### Your objective
Would you please return only the lines from the one with "Image resolution: width=1568" through the last line of the records below, leaving the pictures out?

==== The input

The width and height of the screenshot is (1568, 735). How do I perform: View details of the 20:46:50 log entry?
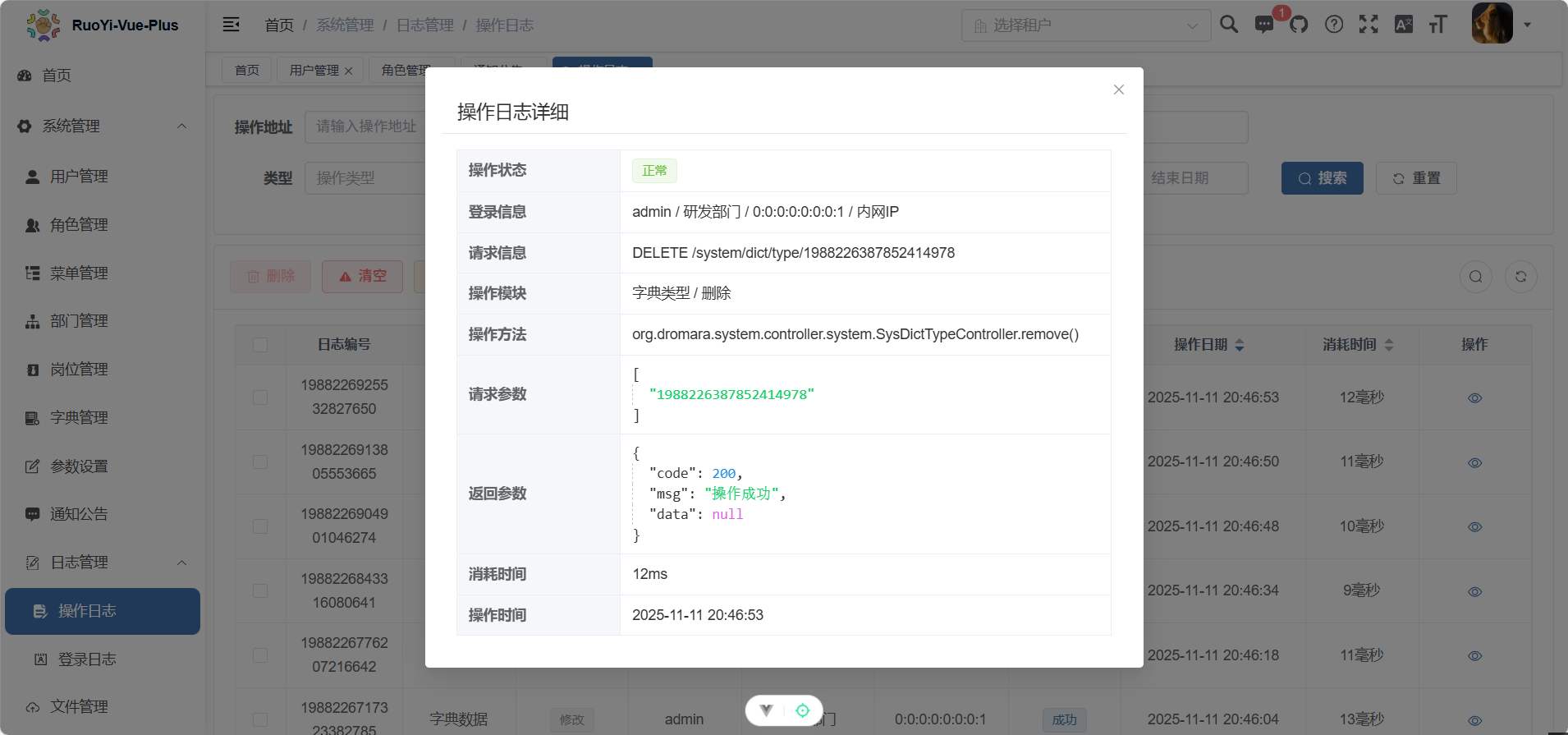click(x=1474, y=462)
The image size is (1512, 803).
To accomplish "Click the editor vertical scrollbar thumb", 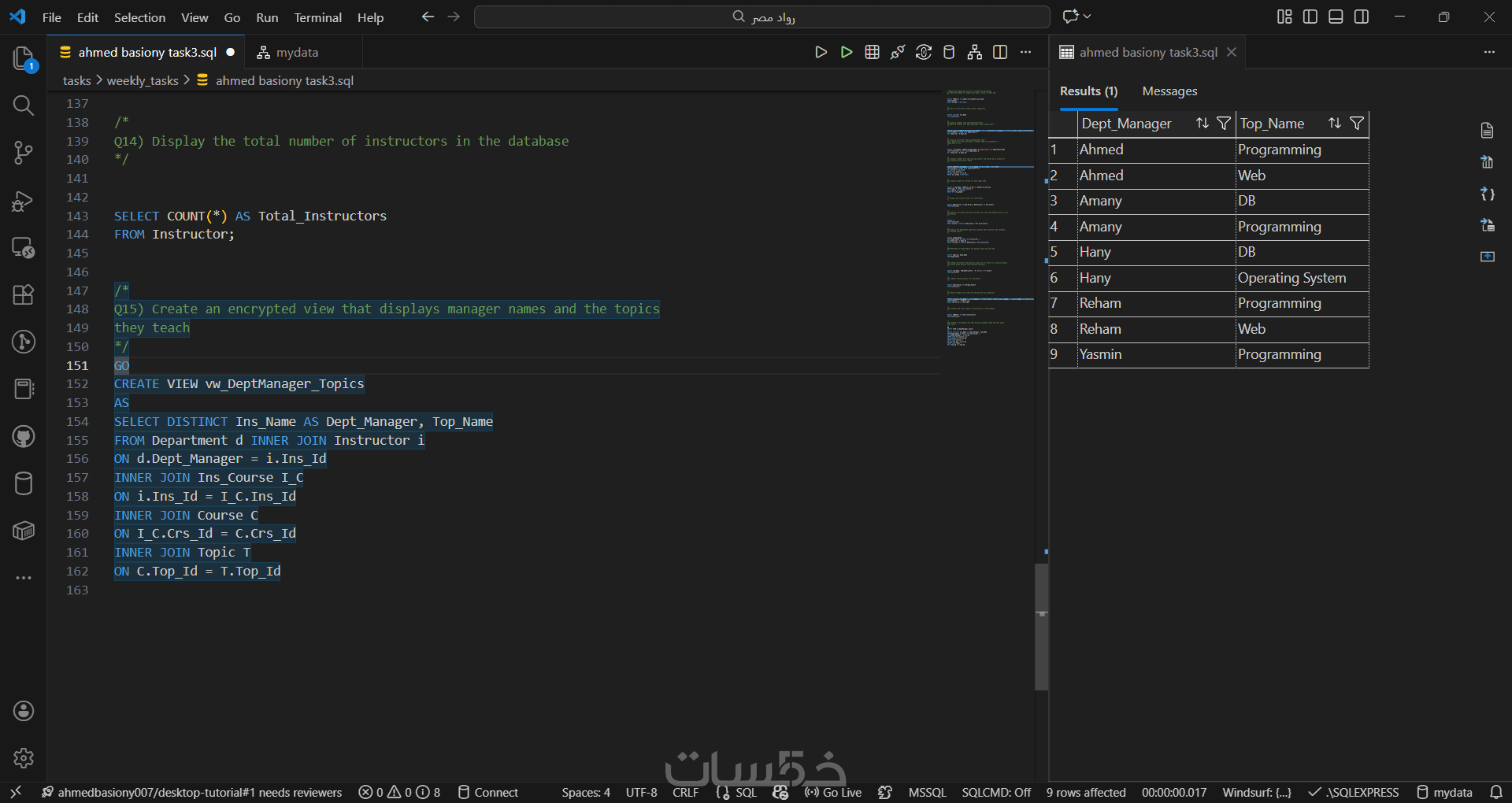I will point(1041,626).
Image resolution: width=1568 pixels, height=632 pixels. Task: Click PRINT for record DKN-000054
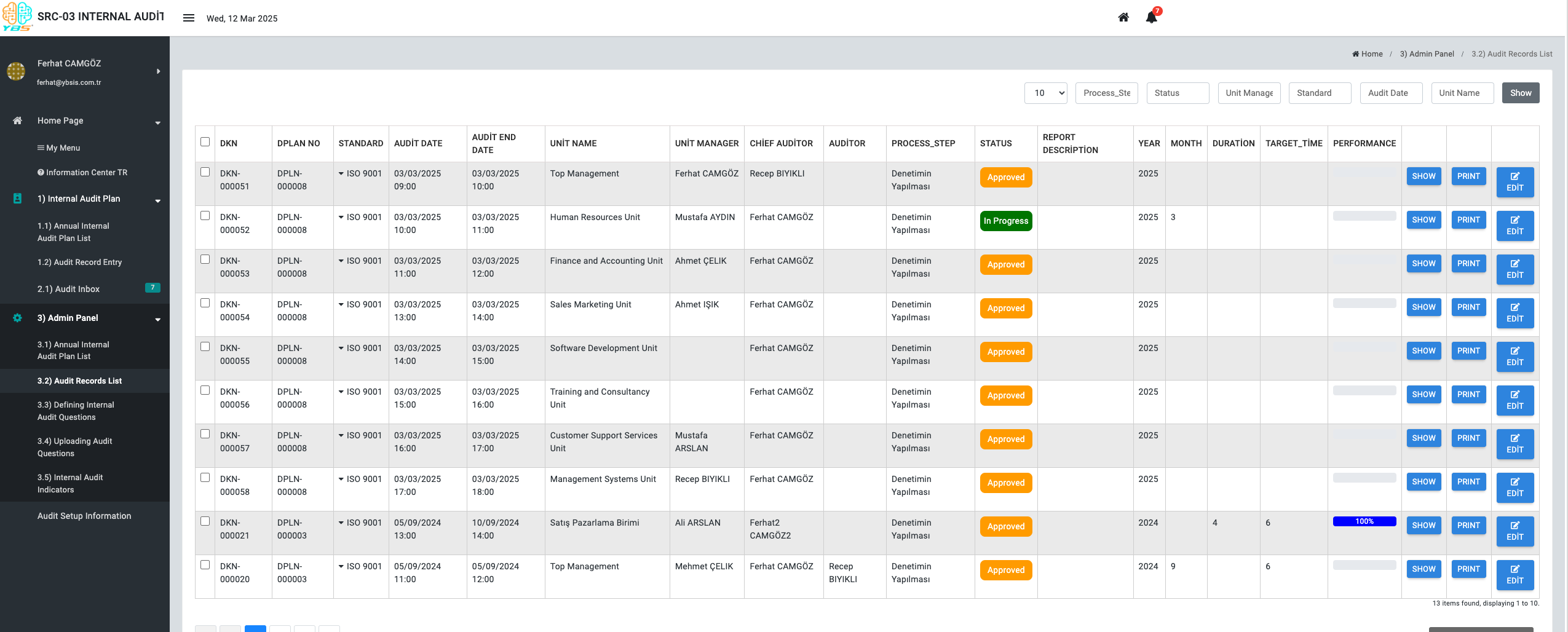[x=1468, y=307]

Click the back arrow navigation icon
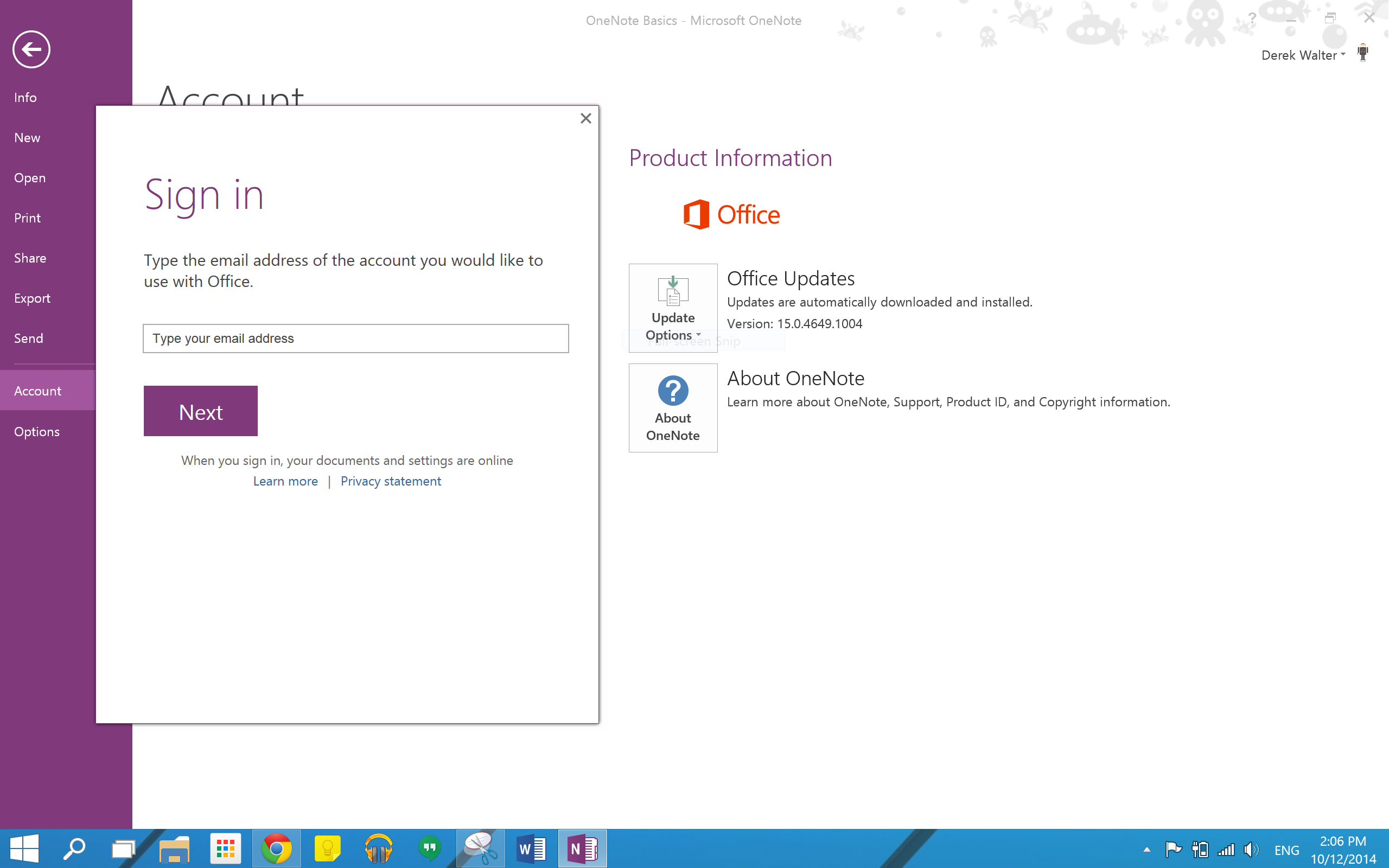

========

### Output
Image resolution: width=1568 pixels, height=632 pixels. Task: Click PRINT for record DKN-000054
[x=1468, y=307]

Click the back arrow navigation icon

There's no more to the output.